Britons’ love of Marmite is legendary. But Brexit means their access to the thick concentrated yeast extract spread just became uncertain.

The grocery chain Tesco is no longer stocking Unilever products – including everything from Ben and Jerry’s ice cream and Hellmann’s mayonnaise to Persil washing powder and Dove shampoo. The move, which has seen the goods removed from Tesco’s online site and supplies dwindling in-store, is part of a standoff between the grocery chain and its biggest supplier. Unilever proposed price raises averaging 10 percent across their product range.

For Unilever, the decision to raise prices was driven by falling profit margins. The pound has dropped by almost a fifth against the dollar and the euro since the Brexit vote in June, meaning that products imported from elsewhere now cost more. But Tesco, which is engaged in an ongoing price war in the intensely competitive British grocery market, would prefer not to raise prices on its shoppers.

It’s a debate that affects all British retailers and suppliers, according to Bernstein analyst Bruno Monteyne. “While politicians can deny reality, a shampoo produced on the continent is now 17 percent more expensive,” he said to The Wall Street Journal.

Are there alternatives to the price hike? Over the past two years, food prices in Britain have dropped steadily, as the four main grocery chains compete for customers in a landscape that also includes popular discount supermarkets like Aldi and an emerging online grocery market. As a result, retailers’ profit margins are already thin, making it hard for them to protect consumers against price hikes.

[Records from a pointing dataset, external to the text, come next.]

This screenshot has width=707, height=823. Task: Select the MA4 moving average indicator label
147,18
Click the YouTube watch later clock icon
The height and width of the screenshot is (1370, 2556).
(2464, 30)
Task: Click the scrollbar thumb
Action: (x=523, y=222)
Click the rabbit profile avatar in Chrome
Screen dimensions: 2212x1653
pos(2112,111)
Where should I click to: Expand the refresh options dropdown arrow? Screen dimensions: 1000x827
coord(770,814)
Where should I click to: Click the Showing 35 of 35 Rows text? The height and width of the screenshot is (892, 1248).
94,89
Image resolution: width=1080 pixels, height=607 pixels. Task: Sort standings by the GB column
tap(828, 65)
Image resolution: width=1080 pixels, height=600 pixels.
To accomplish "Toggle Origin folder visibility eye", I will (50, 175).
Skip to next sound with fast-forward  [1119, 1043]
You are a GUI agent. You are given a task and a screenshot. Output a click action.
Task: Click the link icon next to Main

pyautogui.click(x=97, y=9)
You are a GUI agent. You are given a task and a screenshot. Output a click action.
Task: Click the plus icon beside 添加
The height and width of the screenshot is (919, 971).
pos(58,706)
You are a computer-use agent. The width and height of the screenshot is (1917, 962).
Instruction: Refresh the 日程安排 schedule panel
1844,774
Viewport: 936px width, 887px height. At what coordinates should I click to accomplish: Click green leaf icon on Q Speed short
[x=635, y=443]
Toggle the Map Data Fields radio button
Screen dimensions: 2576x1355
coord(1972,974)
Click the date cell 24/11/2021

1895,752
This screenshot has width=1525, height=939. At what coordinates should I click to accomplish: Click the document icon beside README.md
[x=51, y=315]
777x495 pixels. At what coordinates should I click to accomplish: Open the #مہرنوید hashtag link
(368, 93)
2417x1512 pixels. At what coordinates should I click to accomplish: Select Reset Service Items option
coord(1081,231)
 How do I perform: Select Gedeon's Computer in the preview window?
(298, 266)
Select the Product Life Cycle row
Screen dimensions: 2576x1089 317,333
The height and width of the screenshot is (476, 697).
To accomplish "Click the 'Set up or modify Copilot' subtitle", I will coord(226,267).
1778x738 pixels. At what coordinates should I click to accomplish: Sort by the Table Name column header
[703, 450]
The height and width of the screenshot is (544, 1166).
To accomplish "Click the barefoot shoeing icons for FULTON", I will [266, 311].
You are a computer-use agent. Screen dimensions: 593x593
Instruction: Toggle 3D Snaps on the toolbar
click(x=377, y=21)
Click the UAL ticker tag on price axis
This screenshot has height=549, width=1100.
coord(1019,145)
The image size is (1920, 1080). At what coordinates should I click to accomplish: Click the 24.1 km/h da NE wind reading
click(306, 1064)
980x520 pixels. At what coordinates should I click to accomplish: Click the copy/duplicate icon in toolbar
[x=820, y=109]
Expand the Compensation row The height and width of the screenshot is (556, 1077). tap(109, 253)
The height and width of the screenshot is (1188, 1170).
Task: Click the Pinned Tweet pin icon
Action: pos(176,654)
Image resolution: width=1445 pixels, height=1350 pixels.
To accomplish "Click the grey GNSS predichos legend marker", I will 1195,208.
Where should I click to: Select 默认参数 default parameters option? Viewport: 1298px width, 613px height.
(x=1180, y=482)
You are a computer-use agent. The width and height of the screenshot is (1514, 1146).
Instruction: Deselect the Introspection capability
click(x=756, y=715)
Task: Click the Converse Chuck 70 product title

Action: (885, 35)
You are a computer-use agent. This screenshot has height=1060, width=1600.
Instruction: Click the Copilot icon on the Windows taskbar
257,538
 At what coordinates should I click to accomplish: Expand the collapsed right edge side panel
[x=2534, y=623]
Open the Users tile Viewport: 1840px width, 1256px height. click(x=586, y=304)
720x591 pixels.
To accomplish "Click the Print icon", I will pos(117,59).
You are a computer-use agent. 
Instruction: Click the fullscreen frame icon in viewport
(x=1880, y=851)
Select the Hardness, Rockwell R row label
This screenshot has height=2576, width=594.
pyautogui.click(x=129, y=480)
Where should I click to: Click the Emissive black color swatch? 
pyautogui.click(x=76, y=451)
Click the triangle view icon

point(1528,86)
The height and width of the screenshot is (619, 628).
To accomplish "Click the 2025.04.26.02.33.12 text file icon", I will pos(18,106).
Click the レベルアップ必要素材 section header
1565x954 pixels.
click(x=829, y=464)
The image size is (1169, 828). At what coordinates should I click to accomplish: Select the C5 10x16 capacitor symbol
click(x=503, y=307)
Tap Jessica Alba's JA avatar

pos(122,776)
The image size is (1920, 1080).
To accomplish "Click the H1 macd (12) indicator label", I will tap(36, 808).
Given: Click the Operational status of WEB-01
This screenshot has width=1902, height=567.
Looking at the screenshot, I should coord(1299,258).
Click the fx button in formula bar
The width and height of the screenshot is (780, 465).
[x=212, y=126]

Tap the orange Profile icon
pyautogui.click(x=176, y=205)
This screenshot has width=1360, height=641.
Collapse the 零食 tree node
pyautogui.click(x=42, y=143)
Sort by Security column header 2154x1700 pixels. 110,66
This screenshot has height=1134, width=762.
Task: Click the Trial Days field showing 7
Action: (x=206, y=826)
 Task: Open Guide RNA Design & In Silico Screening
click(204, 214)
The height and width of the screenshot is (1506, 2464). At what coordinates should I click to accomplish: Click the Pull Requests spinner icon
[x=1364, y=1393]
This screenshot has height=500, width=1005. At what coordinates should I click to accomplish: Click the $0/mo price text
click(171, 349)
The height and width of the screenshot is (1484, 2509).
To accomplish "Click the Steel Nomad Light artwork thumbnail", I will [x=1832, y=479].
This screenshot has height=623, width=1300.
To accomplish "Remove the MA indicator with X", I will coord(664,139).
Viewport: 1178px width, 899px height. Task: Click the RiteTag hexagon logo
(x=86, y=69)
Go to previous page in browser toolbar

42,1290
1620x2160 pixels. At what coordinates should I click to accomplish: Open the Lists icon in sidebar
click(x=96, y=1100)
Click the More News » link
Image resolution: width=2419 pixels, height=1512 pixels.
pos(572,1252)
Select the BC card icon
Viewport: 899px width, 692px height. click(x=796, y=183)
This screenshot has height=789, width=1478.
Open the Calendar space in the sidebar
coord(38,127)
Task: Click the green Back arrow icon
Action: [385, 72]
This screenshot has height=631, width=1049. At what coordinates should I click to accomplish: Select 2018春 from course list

With that in mind, the price rises Unilever has instituted “are substantially less than we would need to cover the impact on our own profitability,” Graeme Pitkethly, Unilever chief financial officer, told The Wall Street Journal. He explained that the company aims to balance profit with affordability for customers. Keeping goods affordable makes it less likely that customers will trade down to cheaper brands, he said.

Unilever has said it expects the disagreement to be resolved soon, a position supported by analysts. But it may be a taste of what is to come. The British Retail Consortium (BRC), a trade association for British retailers, emphasized Monday that any potential Brexit deal must focus on getting a good deal for consumers.

If Britain fails to strike a deal with the European Union and reverts to WTO trading rules instead, prices would increase across the board, the BRC told Trade Secretary Liam Fox in a letter. Meat tariffs could be as high as 27 percent, and tariffs on clothes 16 percent. Retailers cannot absorb the price increases, the retail governing body warned. That means any additional costs would have to be passed on to consumers.

Since the Brexit vote, ingredient prices have increased for three-quarters of British food and drink manufacturers, according to a Food and Drink Federation poll, which will likely be seen in higher consumer prices next year.

Chris Haskins, former chair of consumer goods firm Northern Foods, implied that the disagreement over consumer goods could affect government actions going forward.

“The moment the [British] public realizes that there’s a real cost to pay for Brexit, then the government will have to take account of that,” he told the BBC.